++++ Teks Bacaan
21/04/10

MEMBANGUN SEKTOR KELAUTAN SEBAGAI SALAH SATU PILAR UTAMA DALAM MEMBANGUN PEREKONOMIAN INDONESIA

Dari sabang sampai merauke berjajar pulau-pulau,sambung menyambung menjadi satu itulah Indonesia. Indonesia Negara kepulauan terbesar didunia dengan kekayaan yang sangat melimpah ruah sehingga dinamai oleh Multatuli sebagai Zamrud Khatulistiwa. Dengan panjang garis pantai lebih dari 81.000 km Indonesia memiliki potensi kekayaan laut yang sedemikian besar. Namun hingga saat ini potensi yang demikian besar itu belum bisa dikelola dengan baik oleh bangsa Indonesia. Dikarenakan pembangunan Negara ini yang masih menitikberatkan pada pembangunan daratan.
Peluang dalam mengembangkan potensi laut ini sangat besar. Menurut data dari Pusat Kajian Sumberdaya Pesisir dan Lautan IPB Bogor tahun 2002. Jumlah PDB dari tahun 1995 sampai tahun 2002 terus meningkat. Dari 12,38% menjadi 23,57% pada tahun 2002. Bidang kelautan terdiri dari berbagai sector yang dapat dikembangkan untuk memajukan dan memakmurkan bangsa Indonesia, yaitu: 1. Perikanan tangkap; 2. Perikanan budidaya; 3. Industri pengolahan hasil perikanan; 4. Industri bioteknologi kelautan; 5. Pertambangan dan energy; 6. Pariwisata bahari; 7. Angkutan laut; 8. Jasa perdagangan; 9. Industri maritime; 10. Pulau-pulau kecil; dan 11. Sumberdaya non-konvensional; 12. Bangunan kelautan (konstruksi dan rekayasa); 13. Benda berharga dan warisan budaya (cultural heritage); 14. Jasa lingkungan, konservasi dan biodeversitas. Melihatnya prospek manfaat dan nilai ekonominya yang besar mengembangkan sector kelautan merupakan jalan pintas untuk meningkatkan perekonomian masyarakat Indonesia.
++++++++
* Uraian Tugas 1 *
Ganti nama "Viewport" menjadi "Screen area" pada semua entri mulai dari baris yang memuat "Given: Click the print icon" hingga entri paling akhir, dan tulis ulang bagian itu tanpa mengubah apa pun selainnya. Gambar tidak perlu disertakan dalam jawaban.
++++ Data
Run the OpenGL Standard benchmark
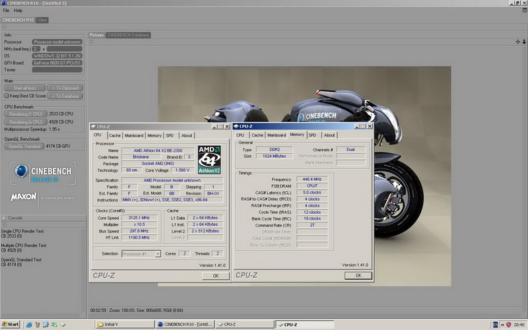 (24, 146)
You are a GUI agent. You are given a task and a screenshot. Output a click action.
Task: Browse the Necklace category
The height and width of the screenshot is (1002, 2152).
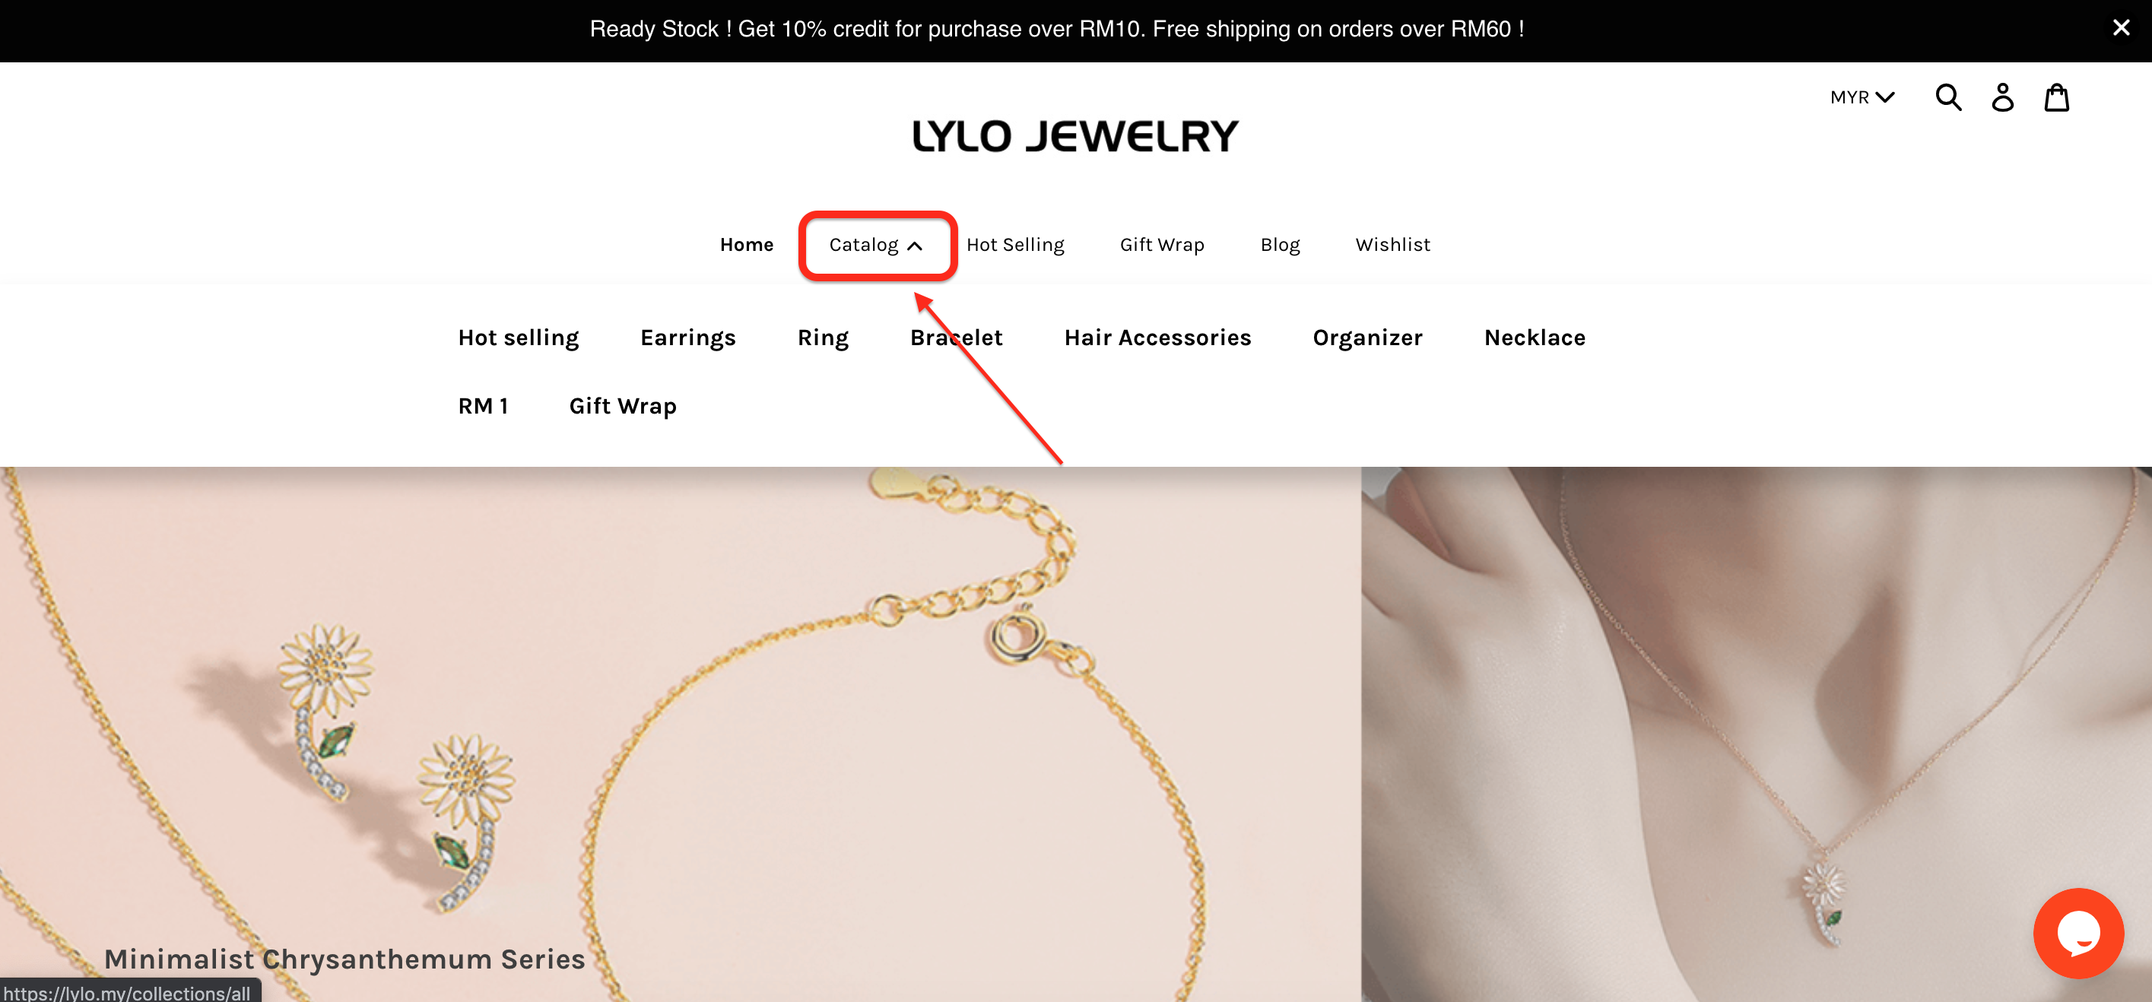point(1535,337)
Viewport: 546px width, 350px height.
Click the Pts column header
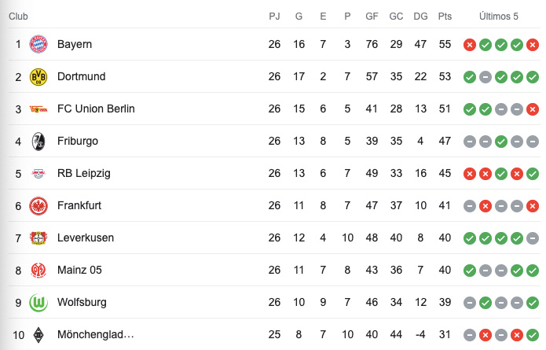click(445, 16)
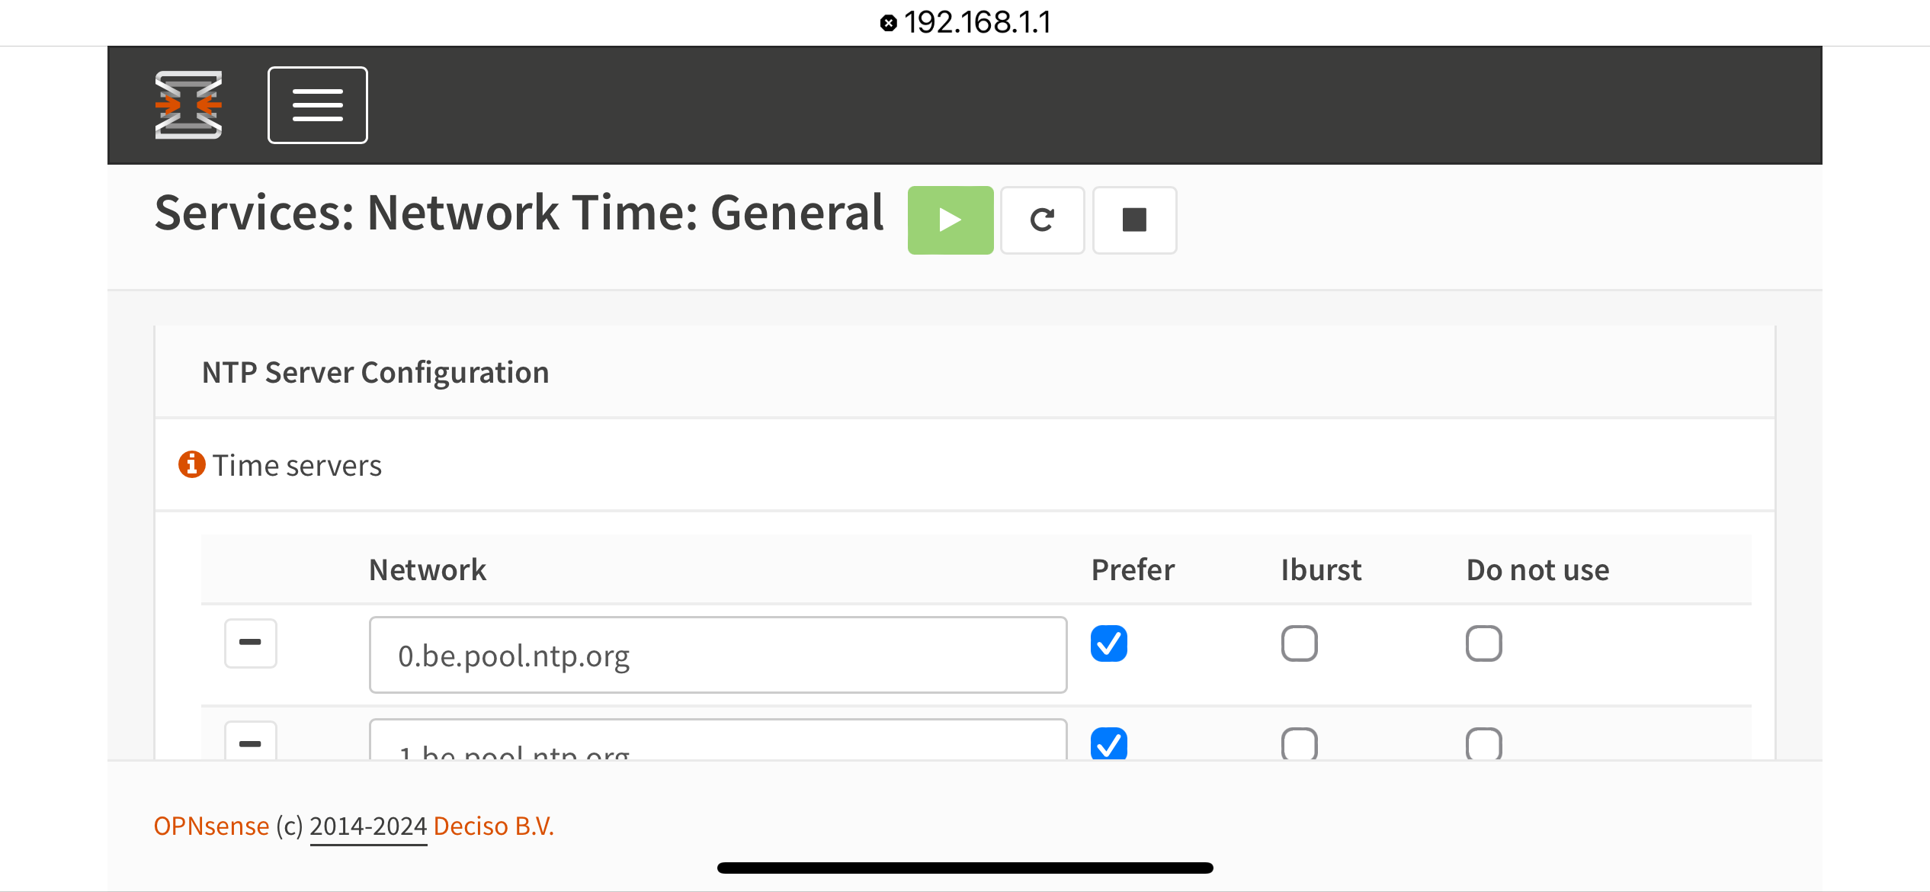
Task: Remove the second time server row
Action: pyautogui.click(x=250, y=743)
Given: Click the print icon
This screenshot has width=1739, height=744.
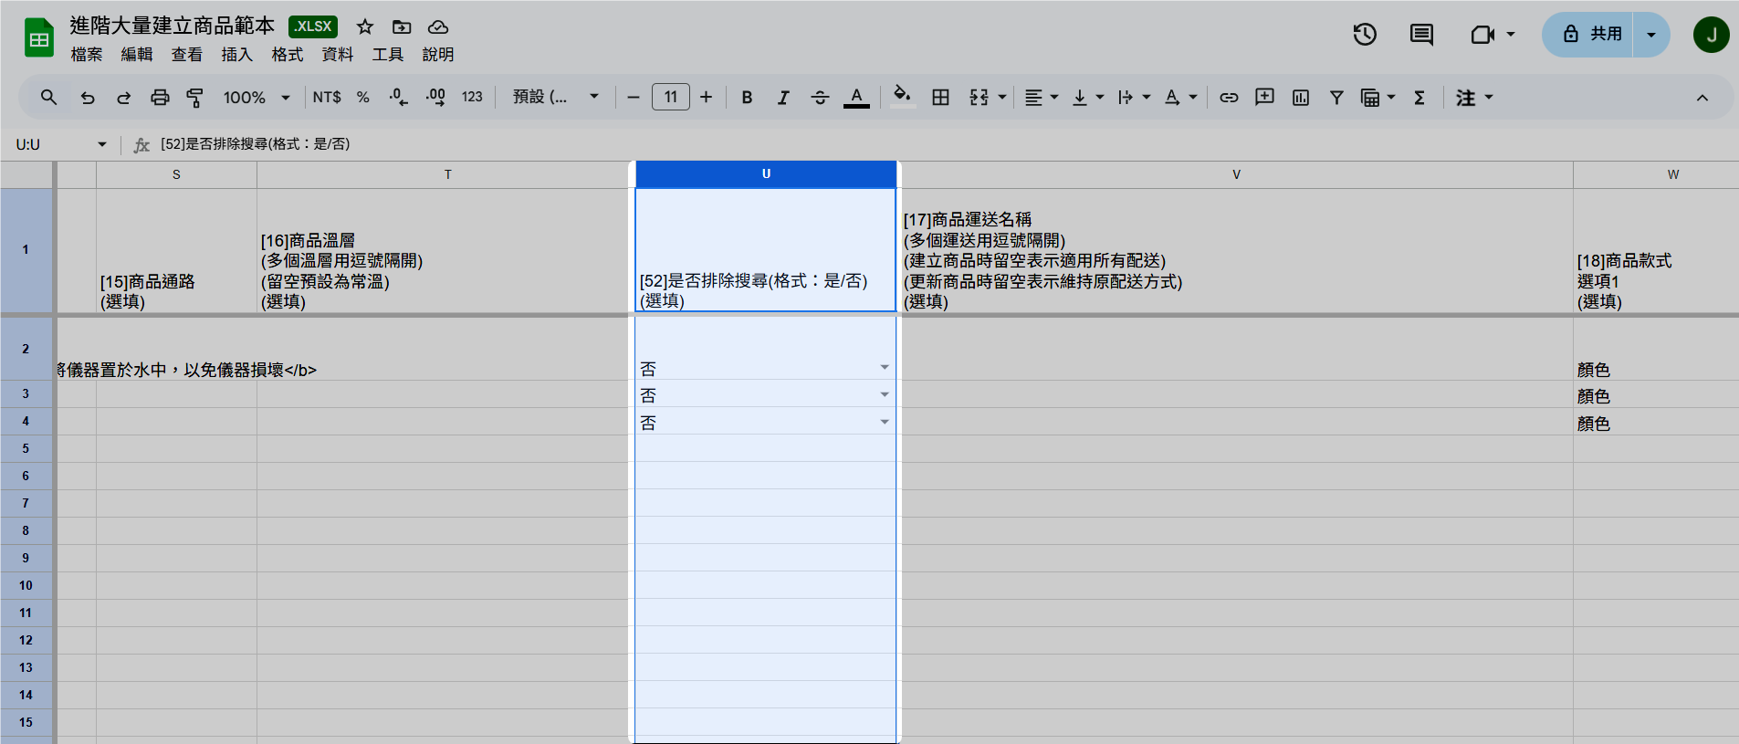Looking at the screenshot, I should tap(160, 98).
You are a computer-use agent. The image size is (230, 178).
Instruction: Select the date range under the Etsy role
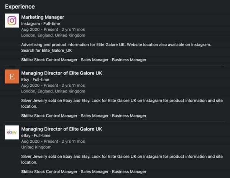pyautogui.click(x=53, y=85)
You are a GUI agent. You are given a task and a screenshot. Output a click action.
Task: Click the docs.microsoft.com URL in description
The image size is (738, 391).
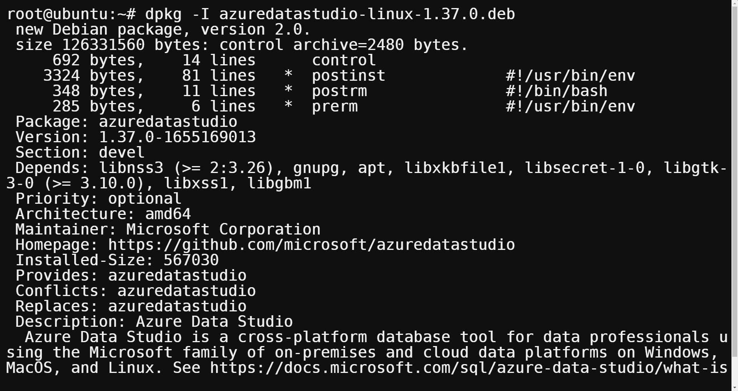(469, 368)
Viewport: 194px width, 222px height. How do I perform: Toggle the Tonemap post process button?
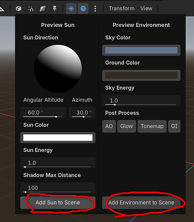click(152, 126)
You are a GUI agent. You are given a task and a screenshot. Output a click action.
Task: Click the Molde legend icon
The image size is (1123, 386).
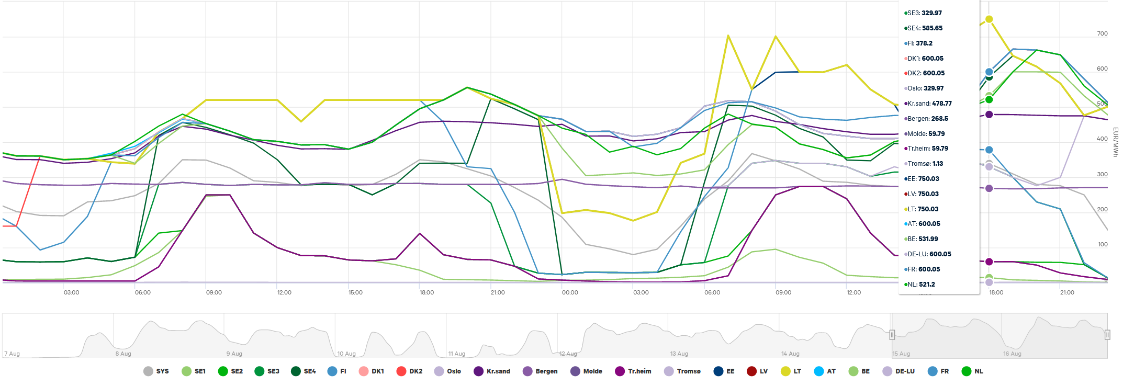575,371
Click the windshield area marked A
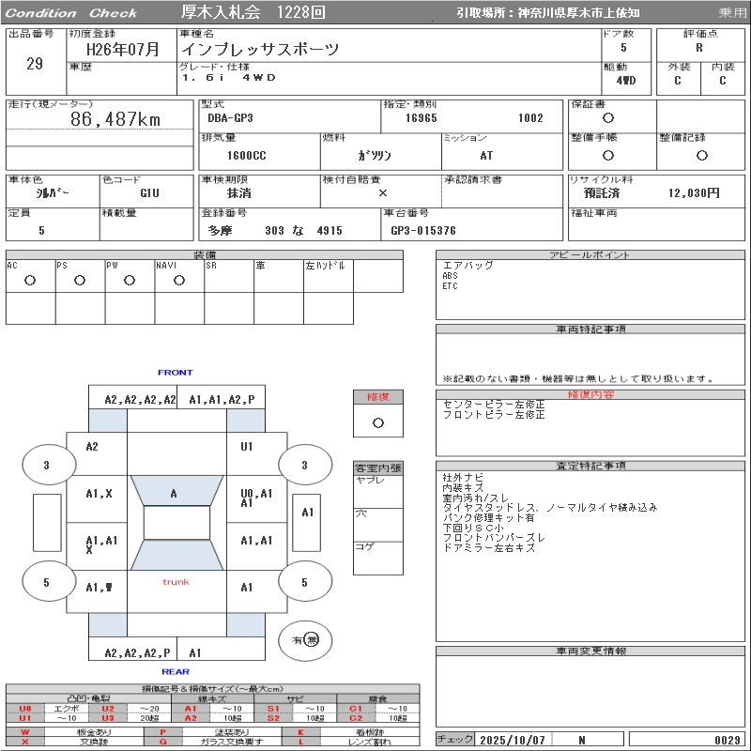This screenshot has height=751, width=751. point(175,493)
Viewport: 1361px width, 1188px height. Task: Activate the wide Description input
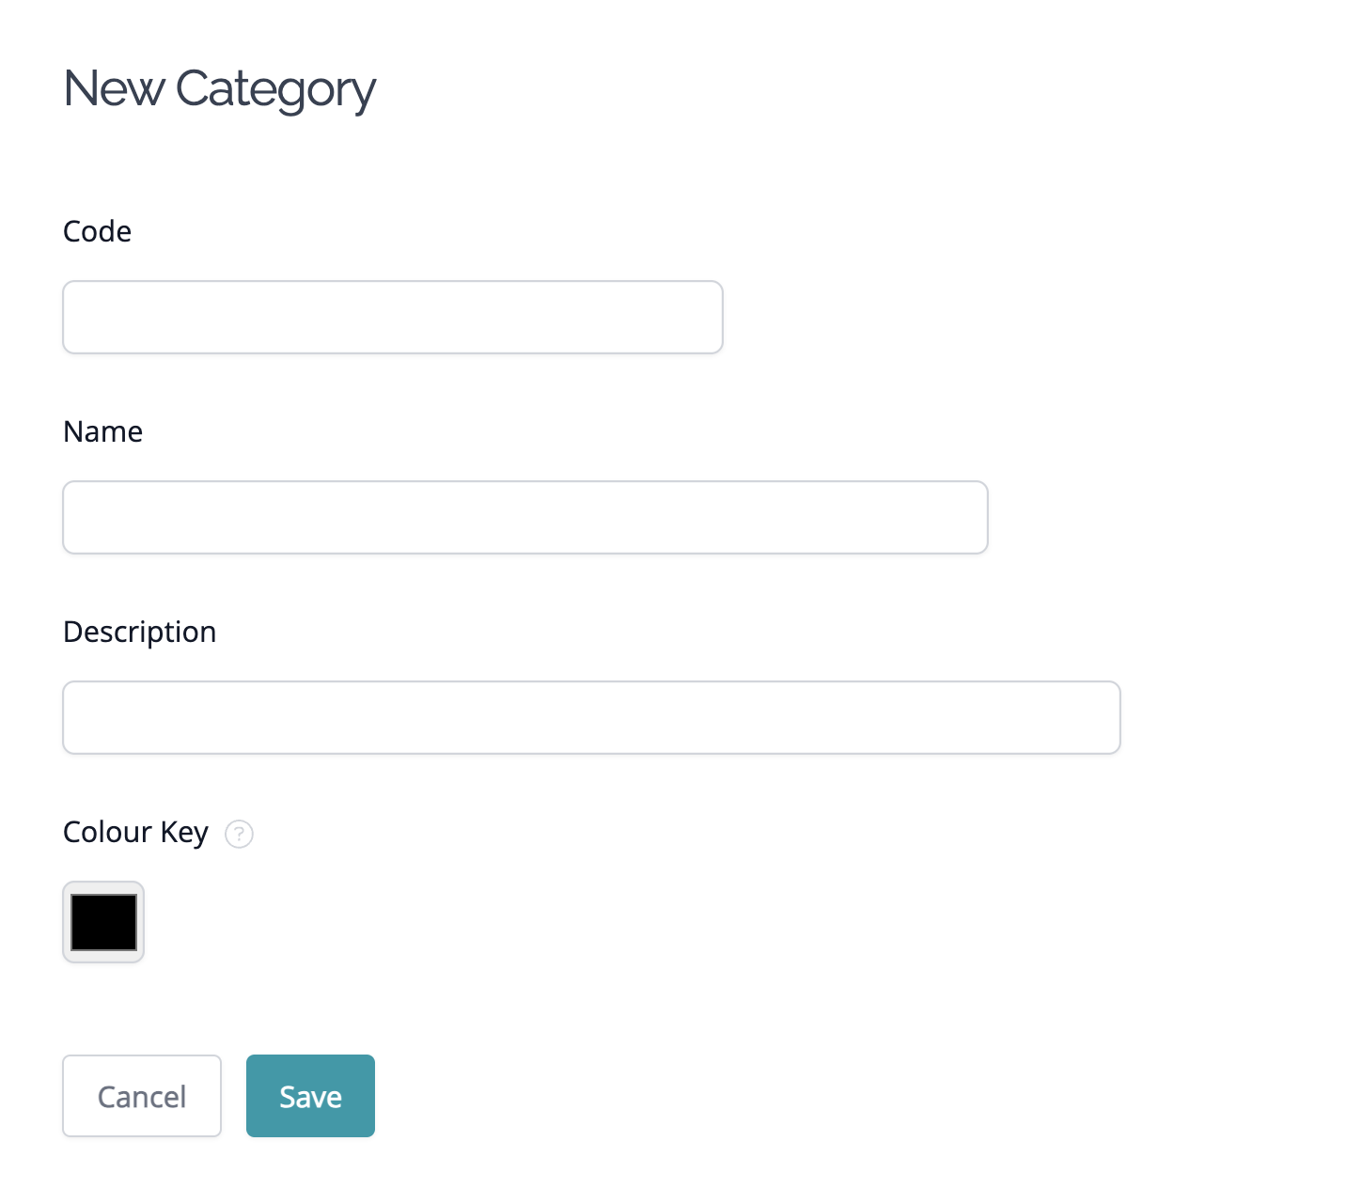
++++++++
* Uraian Tugas 2 *
Teruskan teks tentang pembangunan sektor kelautan Indonesia mulai dari kalimat terakhirnya.

* Hasil Tugas 1 *
Given: Click the print icon
This screenshot has width=1739, height=744.
Looking at the screenshot, I should tap(160, 98).
You are a computer-use agent. The image size is (230, 178).
Instruction: Select the date range under the Etsy role
pyautogui.click(x=53, y=85)
You are a GUI agent. You are given a task and a screenshot. Output a click action.
Task: Click the docs.microsoft.com URL in description
The image size is (738, 391).
(469, 368)
Screen area: 194px width, 222px height. How do I perform: Toggle the Tonemap post process button?
click(152, 126)
You are a GUI agent. You are given a task and a screenshot. Output a click action.
Task: Click the Molde legend icon
The image size is (1123, 386).
575,371
Click the windshield area marked A
This screenshot has height=751, width=751. point(175,493)
Screen area: 1361px width, 1188px height. Task: Activate the wide Description input

* Hasil Tugas 2 *
Mengacu pada teori Rostow, untuk memajukan sektor kelautan ada tiga peran besar yang harus dilakukan oleh sektor kelautan agar proses pembangunan berkelanjutan sektor kelautan : 1) Sebagai sumber gizi yang baik untuk kesehatan dan kecerdasan. 2) Harus menciptakan pasar yang makin besar bagi produk sektor Industri. 3) Harus menyediakan transfer dana sektor modern dalam bentuk pajak, tabungan, investasi atau secara langsung melalui penekanan harga (term of trade).
Sebenarnya kalau kita berpikir lebih dalam di lautlah sebenarnya keunggulan kita. Baik keunggulan komparatif maupun keunggulan absolute. Hanya sayang kita kalah dalam keunggulan kompetitivenya. Sebagai sebuah Negara maritim sudah seharusnya paradigma pembangunan harus diubah, dari yang berfokus pada daratan sedikit demi sedikit bergeser pada pembangunan kelautan. Terbukanya, perdagangan bebas dengan Cina, bisa kita manfaatkan sebagai momentum untuk membangun kembali sektor kelautan dan sebagai tandingan terhadap produk-produk dari Negara Cina. Pertanyaannya mampukah kita memanfaatkan peluang ini?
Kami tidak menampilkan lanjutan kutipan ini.